“Estes contratos vão ser submetidos à fiscalização prévia do Tribunal de Contas e o que temos combinado é que no dia 1 de fevereiro, ou na segunda-feira a seguir ao dia 1 de fevereiro [6 de fevereiro], eles entrarão em vigor”, afirmou, segundo o Porto 24, Matos Fernandes no final da cerimónia de Assinatura do Contrato de Gestão da Sociedade de Transportes Coletivos do Porto (STCP).
O ministro acrescentou que na assembleia-geral após 1 de fevereiro “a Área Metropolitana nomeará quatro dos cinco administradores da STCP, dois executivos e dois não executivos”, ao mesmo tempo que o Estado nomeará o administrador com o pelouro financeiro.
O contrato, através do qual o Estado transfere a gestão da empresa para os seis municípios onde opera a STCP (Porto, Vila Nova de Gaia, Matosinhos, Maia, Gondomar e Valongo) por um período máximo de sete anos, seguirá agora para o Tribunal de Contas.
Matos Fernandes explicou também que “o que se encontrou foi um modelo em que a AMP passa a ser quem planeia os transportes (…) e os seis municípios, entendidos em torno de uma Unidade Técnica de Gestão presidida pelo Porto, são quem vai gerir a empresa”, cujo dono “é o Estado e continua a ser”, pelo menos durante os próximos sete anos.
Durante a sessão, o presidente da Câmara do Porto, Rui Moreira, frisou não temer pela capacidade dos municípios para “gerir este sistema de transportes”.
“Sei muito bem que seremos capazes de encontrar uma equipa coesa, pessoas competentes e, se os municípios se empenharem, os resultados serão certamente bons.

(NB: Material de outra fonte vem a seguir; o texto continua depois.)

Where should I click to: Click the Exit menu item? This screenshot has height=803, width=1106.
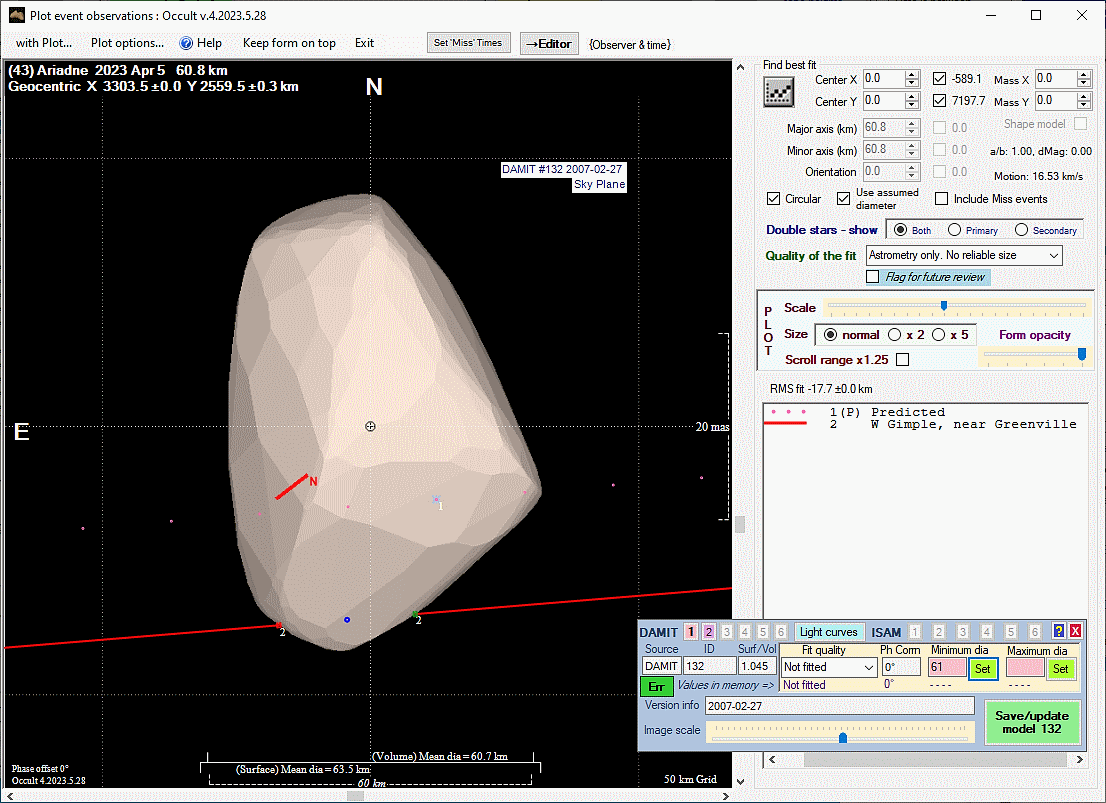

Desde logo porque vai depender dos municípios, os municípios vão estar envolvidos em criar as condições que vão permitir que este seja, apesar de tudo, um negócio sustentável”, realçou.
O autarca do Porto referiu ainda que “a ideia de que o transporte público pode ser sustentado pela bilhética é um modelo que, infelizmente não corresponde à realidade” pelo que “no futuro os estados vão ter que continuar a envolver-se pesadamente no transporte público”.